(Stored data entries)
* * *

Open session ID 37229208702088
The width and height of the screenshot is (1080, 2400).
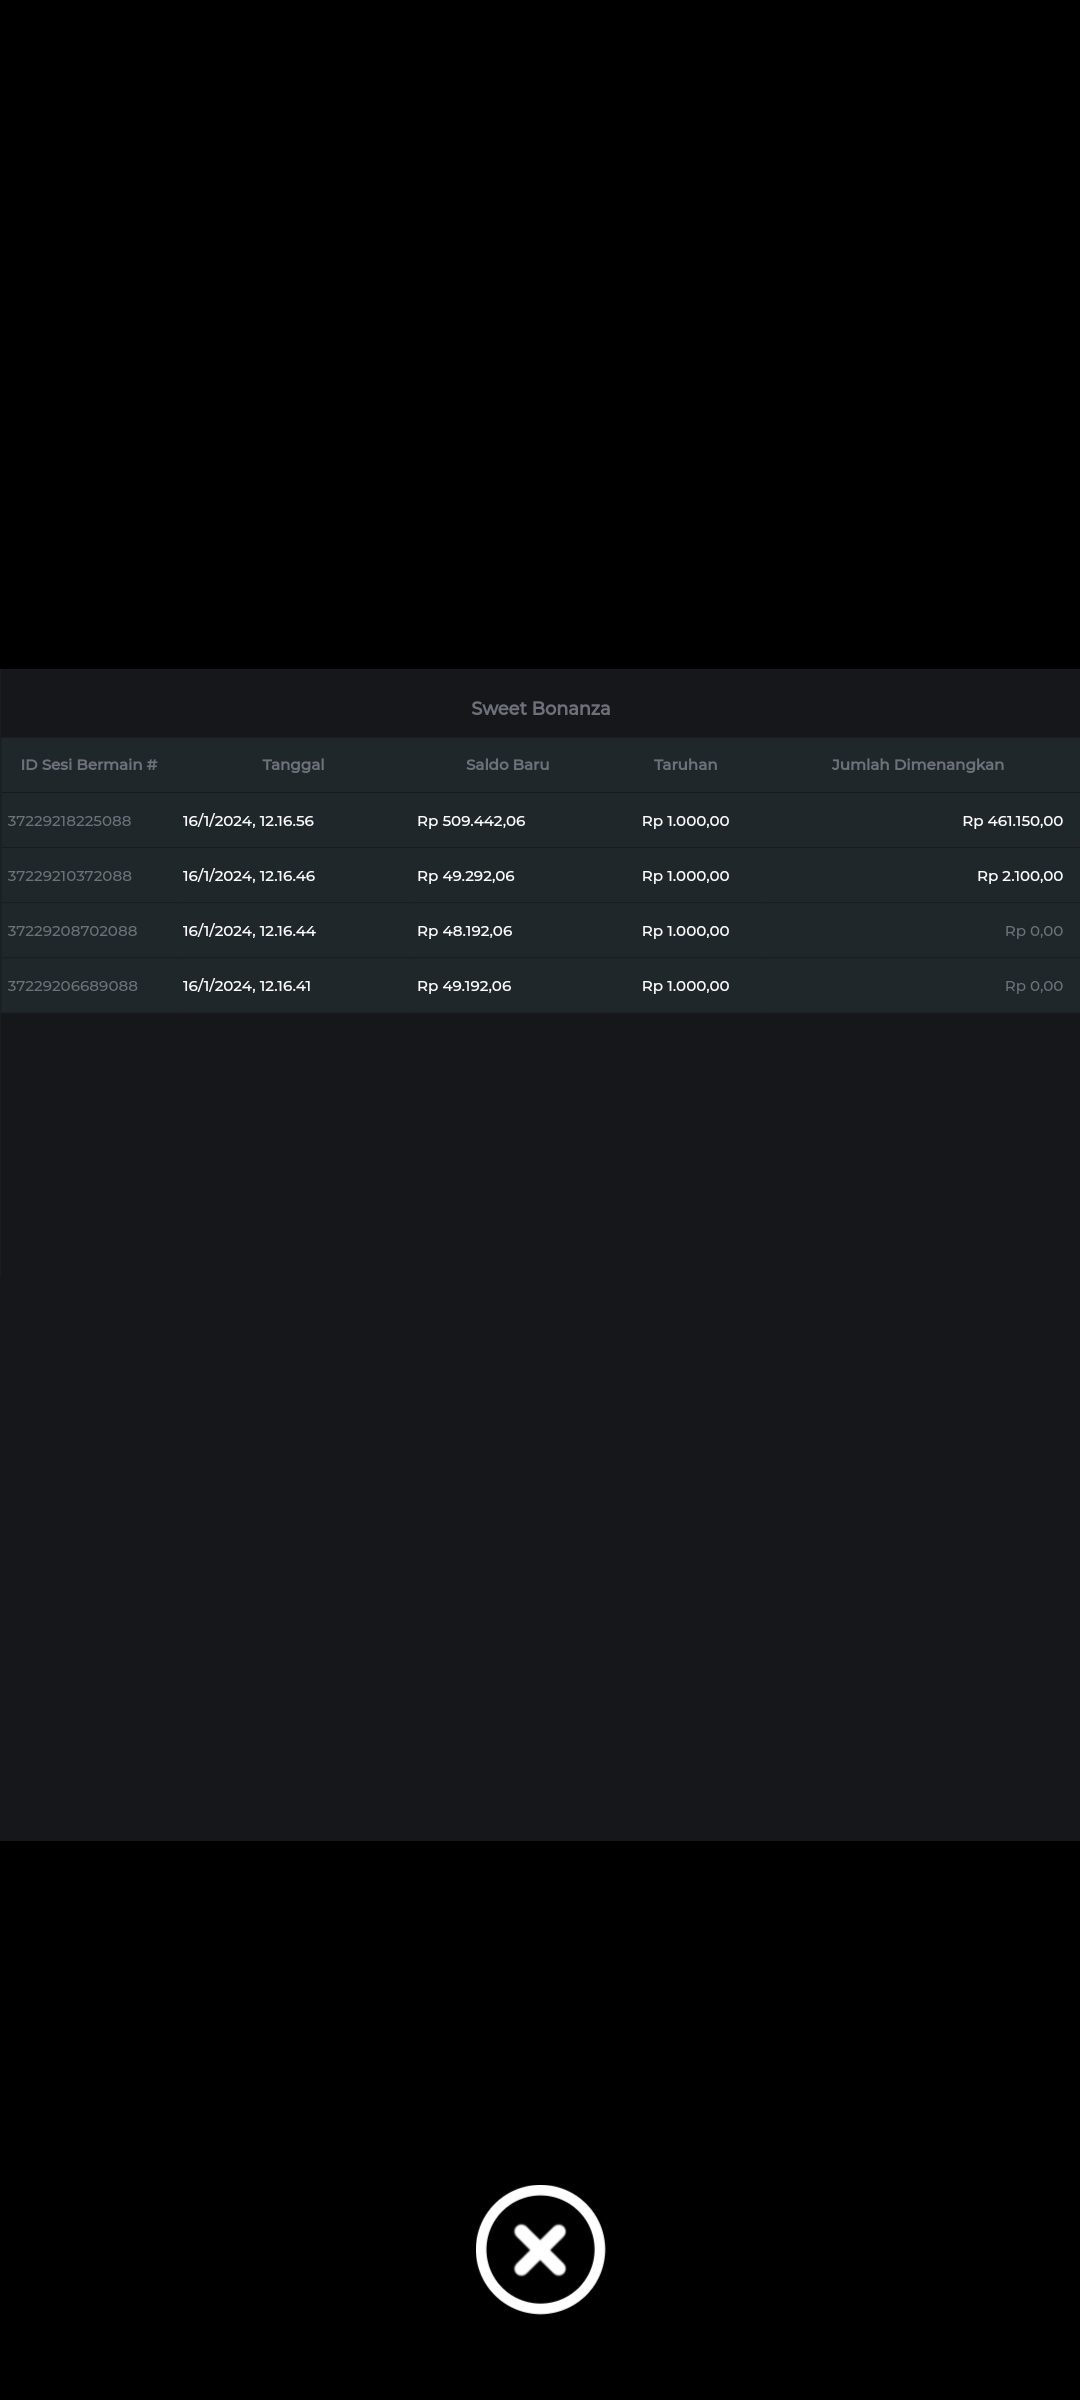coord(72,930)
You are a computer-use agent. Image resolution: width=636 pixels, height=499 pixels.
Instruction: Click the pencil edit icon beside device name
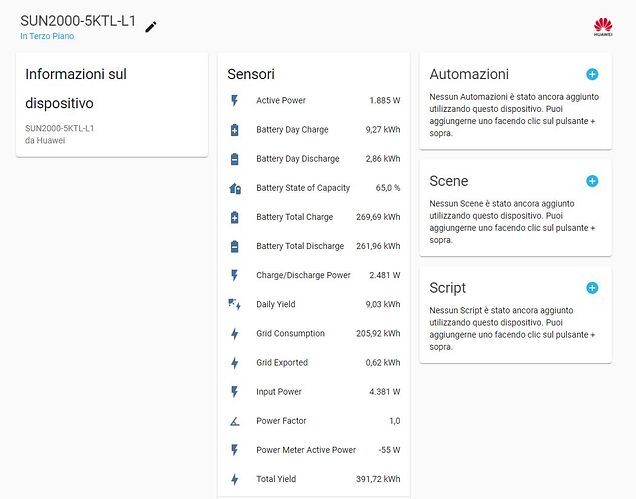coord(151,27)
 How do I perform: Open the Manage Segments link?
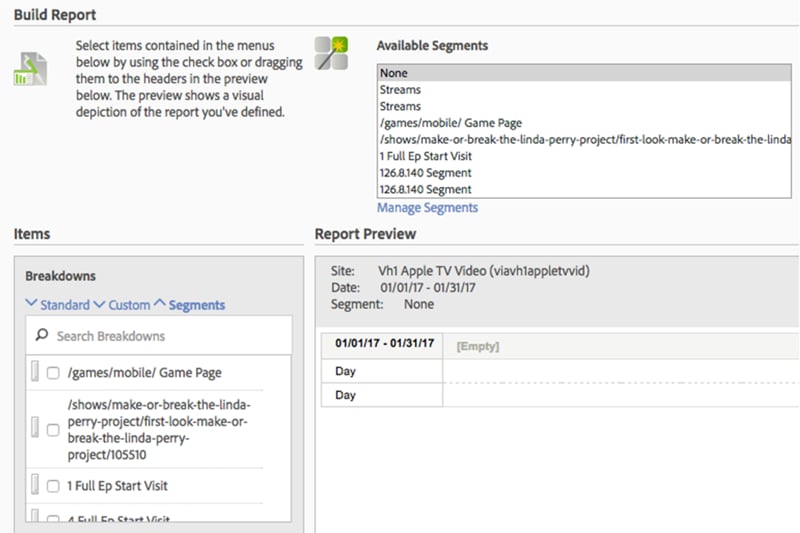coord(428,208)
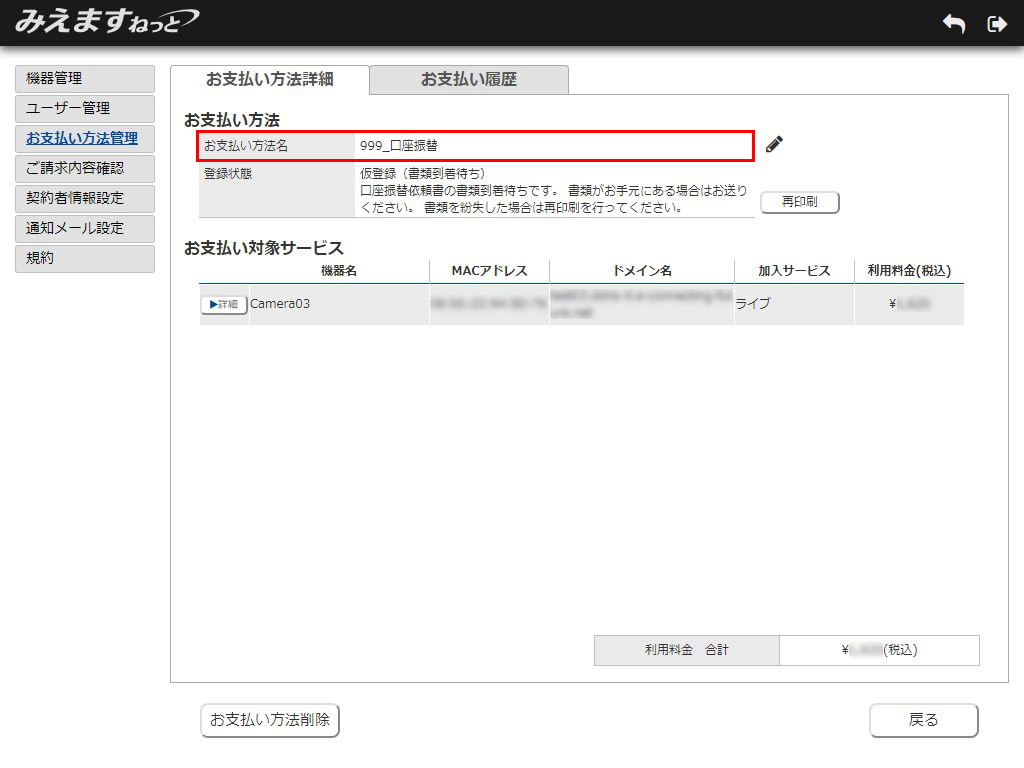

* * *

Direction »
Reproduce these lines word for word, without the pictures.

Answer »
Open session ID 37229208702088
The width and height of the screenshot is (1080, 2400).
coord(72,930)
You are a computer-use agent. Image resolution: width=636 pixels, height=499 pixels.
Instruction: Click the pencil edit icon beside device name
coord(151,27)
 How do I perform: Open the Manage Segments link?
coord(428,208)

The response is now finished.